Why, then, are the eyes such a focal point of our interaction? There is a theory called the cooperative eye theory that tries to explain their importance. The theory was derived in part by a study where scientists evaluated how great apes and human infants followed gaze; the study showed that great apes were more likely to follow motions in the head, whereas human infants followed eye motions with more interest.
The theory posits that we developed the ability to use our eyes to indicate threats, resources and emotional states, perhaps because it is a subtle, unobtrusive method of gesturing that wouldn’t alert predators or prey of your awareness of their presence. The use of eye contact to convey information is also incredibly useful for infants and their caretakers; babies can’t speak, so transmitting their needs through eye contact can have a positive impact on their welfare and safety. This may be of particular importance to humans, whose babies have a long span of defenselessness.
This may be why our eyes have developed such striking characteristics; it’s easier to follow someone’s eye movements when their eyes are distinct. Our eyes come in a wide array of colours, yes, but what’s most striking about them is their size compared to the rest of our face, as well as the white sclera. Our eyes are elongated and quite sizable compared to those of other primates, which makes tracking the eye a breeze. The sclera being white provides a sharp contrast between it, the iris, and the rest of our face; given that humans seem to be the animals that most rely on eye movement to convey information, this contrast is advantageous for us, but not for any of our potential predators.
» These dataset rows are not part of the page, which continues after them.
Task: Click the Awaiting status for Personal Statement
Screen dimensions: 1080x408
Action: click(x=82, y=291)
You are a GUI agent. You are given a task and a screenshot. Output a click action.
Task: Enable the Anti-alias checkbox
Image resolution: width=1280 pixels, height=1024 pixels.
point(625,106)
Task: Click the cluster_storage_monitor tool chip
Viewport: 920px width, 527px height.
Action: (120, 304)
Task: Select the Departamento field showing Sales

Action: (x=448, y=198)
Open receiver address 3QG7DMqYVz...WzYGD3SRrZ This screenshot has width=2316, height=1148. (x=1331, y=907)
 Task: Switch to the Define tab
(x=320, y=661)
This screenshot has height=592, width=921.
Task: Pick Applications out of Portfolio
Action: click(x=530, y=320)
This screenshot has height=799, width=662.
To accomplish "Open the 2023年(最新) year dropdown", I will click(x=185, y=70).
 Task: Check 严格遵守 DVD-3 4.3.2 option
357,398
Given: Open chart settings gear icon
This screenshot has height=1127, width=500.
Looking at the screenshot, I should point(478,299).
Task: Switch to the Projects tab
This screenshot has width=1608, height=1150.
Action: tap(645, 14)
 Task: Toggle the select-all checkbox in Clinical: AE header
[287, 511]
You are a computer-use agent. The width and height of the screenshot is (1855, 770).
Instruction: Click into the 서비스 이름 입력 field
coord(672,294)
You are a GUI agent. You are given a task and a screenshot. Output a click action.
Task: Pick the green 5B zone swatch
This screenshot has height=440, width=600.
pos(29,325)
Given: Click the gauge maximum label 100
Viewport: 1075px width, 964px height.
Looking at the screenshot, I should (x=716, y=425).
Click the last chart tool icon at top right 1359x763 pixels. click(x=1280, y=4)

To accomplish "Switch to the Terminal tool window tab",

Eyes looking at you are not just advantageous for the looker; they’re advantageous for an altruistic society. We are aware when someone else is looking us in the eye, and our behaviour may match; we tend to be kinder and more careful when we know someone else is watching us, perhaps in part because we know they’re deriving information about our intent and emotional state when they’re looking at us. This helps create an atmosphere of trust between large social groups; even when there’s strangers among us, we can look them in the eyes to see if they’re honest and good-intentioned. Beautiful and useful; who doesn’t love eyes?